璃采は渋っていたが、結局他に良い案も浮かばずにしょうがなくメイドドレスに着替えた。
「ああやっぱり!私の見る目は間違っていなかったのですわ」
「リト、どこからどう見てもかわいい女の子だ」
クレアは娘の晴れ姿を見る父親のような顔で言う。
「はい。このドレスだと足まで隠れているので脛毛を気にしなくていいからよかったです。じゃなくてですねっ!」
「あら、とてもよく似合ってるわ」
「うんうん、クレアよりきれいだよ」
ルビアもローノンも微笑ましいものを見るような目だ。
「兄ちゃんかわいい」
「メイドさんのドレス、フリフリでかわいいね」
「リト、フコー。リト、フコー」
「あ、そんな男性のようなしぐさをしては駄目ですわ。もっと女性として女性らしく振舞わないといけませんわ」
こうして璃采は立派な男の娘になった。
「ちがーう。心は男の子ですからねっ」
誰にともなく言い訳する璃采であった。
璃采は何か腑に落ちないと思いながらも地下道を歩いて行く。
ティティは今も「リト、フコー」とニマニマしていた。
「これはティティがやった事じゃないのにいいの?」
璃采がティティに尋ねると、
「うーん。なんかティティ満足だからいいのー」
璃采は「はぁ」と溜息をついた。
「オーラの魔法使い様、昨日は聞きそびれてしまったのですが、そちらの召喚獣は?」
「あ、ティティは召喚獣では無くて妖精です」
「まあ妖精さん?」
リズフィ王女の瞳が宝石のようにキラキラと輝いた。
「うんー。ティティは妖精のラエティティアだよー。リズもティティって呼ぶといいのー」
「こらティティ王女様にリズなんて失礼だろ」
「いえいいのですわ。妖精さんの世界は人の世界と違いますもの。ティティお目にかかれて嬉しく思いますわ」
「あ、僕の事もオーラの魔法使いだなんて大袈裟です。リトでいいですよ」
「ではリト様」
「様も要りません。僕はただの庶民です」
そうしている内に広間のような場所に出た。そこにはいくつかの螺旋階段が上へ伸びており、その一つをリズフィが登っていき、その後を璃采は付いて行く。
階段を登りきったところには扉があった。
「この先はお父様の寝室の隣の控えの間に続いていますの。控えの間の隣は衛兵の間になっており近衛騎士が待機しておりますので、くれぐれも声を上げぬようにしてください」
そう言うと横開きの扉を開け中へ入った。扉は暖炉の中に通じていた。
そして隣の王の寝室まで誰にも見つかる事無く無事着いたのだった。
王の寝室だけあって豪華な装飾品で飾られた天蓋付きの大きなベッドがあった。それを見ただけでも璃采の緊張のボルテージが上がって行く。

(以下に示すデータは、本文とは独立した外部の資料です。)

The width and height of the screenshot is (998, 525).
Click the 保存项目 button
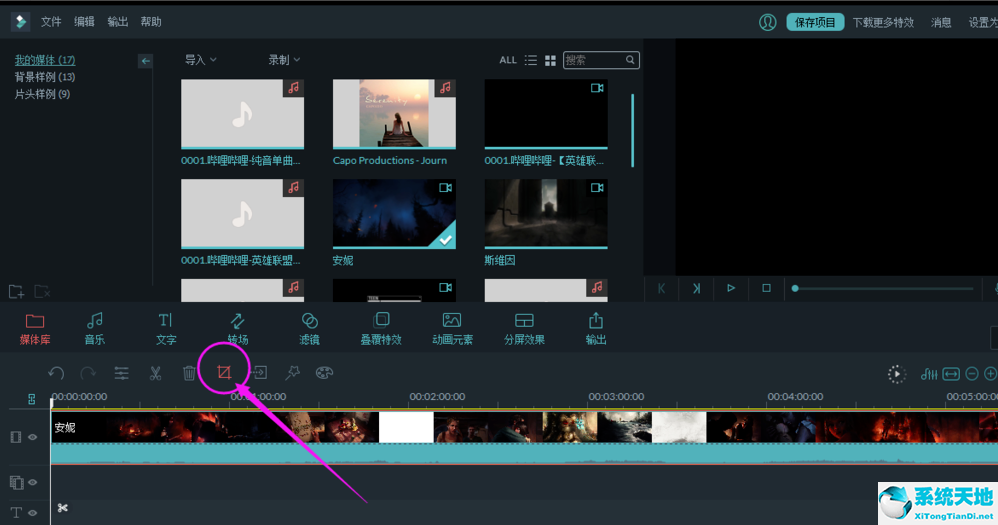(x=815, y=22)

「お父様、オーラの魔法使いであるリトをお連れしましたわ。どうかお体に触れることをお許しください」
王は重症らしく話す事が出来なかった。五十歳位に見えるその顔は蒼白だが威厳があった。
「し、失礼します」
璃采は極度に緊張しながらもマッサージを施していった。
その後、家に帰った璃采はどっと疲れて泥のように眠ったのだった。
三日目になると王は起きられないながらも会話は出来るようになっていた。
「ああ。またお父様とお話が出来るようになるなんて夢のようですわ」
「本当に。私も夢を見ているのではないかと思うよ。リトだったか。感謝する」
「王様、まだ完治したわけではございません。お礼を頂くのはまだ早いですよ」
「そうか。しかしまさか魔塞病が治るとはのう。それにこのマッサージとやらの何と心地よい事か。リトはどこで修業をしたのだ?」
璃采は一瞬考えてから答えた。
「はい、大賢者ロドルーブの下です」
「おお。ロドルーブの弟子だったか。ならば安心だ」
「お父様、実はリトを連れてきたのは私の独断なのです。レギールお兄様には却下されてしまったので。ですので、もしリトがレギールお兄様に見つかってしまっても罪には問わないでいただけますか?どうか寛大なご処置を」
「命を助けて貰って、褒美をとらす事はあっても罰を与えることなどない。とんだ恩知らずの王だと庶民にも他国にも見放されてしまうわ。レギールに勝手な事などさせん。レギールには私の方から話しておくから安心せい」
「ありがとうございます。お父様」
「だがよくこの部屋まで誰にも見つかる事無く来られたな」
「あの……それは……」
さすがに王族しか知らない秘密の通路を使って来ましたなどと言えばリズフィ王女にも罰が下ってしまう。だがリズフィ王女は――
「王族専用の通路を通って参りましたの。ごめんなさいお父様。私ならいくらでも罰を受ける覚悟ですわ――」
「よいよい。私の事を思っての事であろう?この事は私の胸にしまっておこう。だがリズフィ、他の者には他言無用であるぞ。リトもよいな」
話してみると結構気さくな感じの王に、璃采は人心地が付くと同時に好感を持った。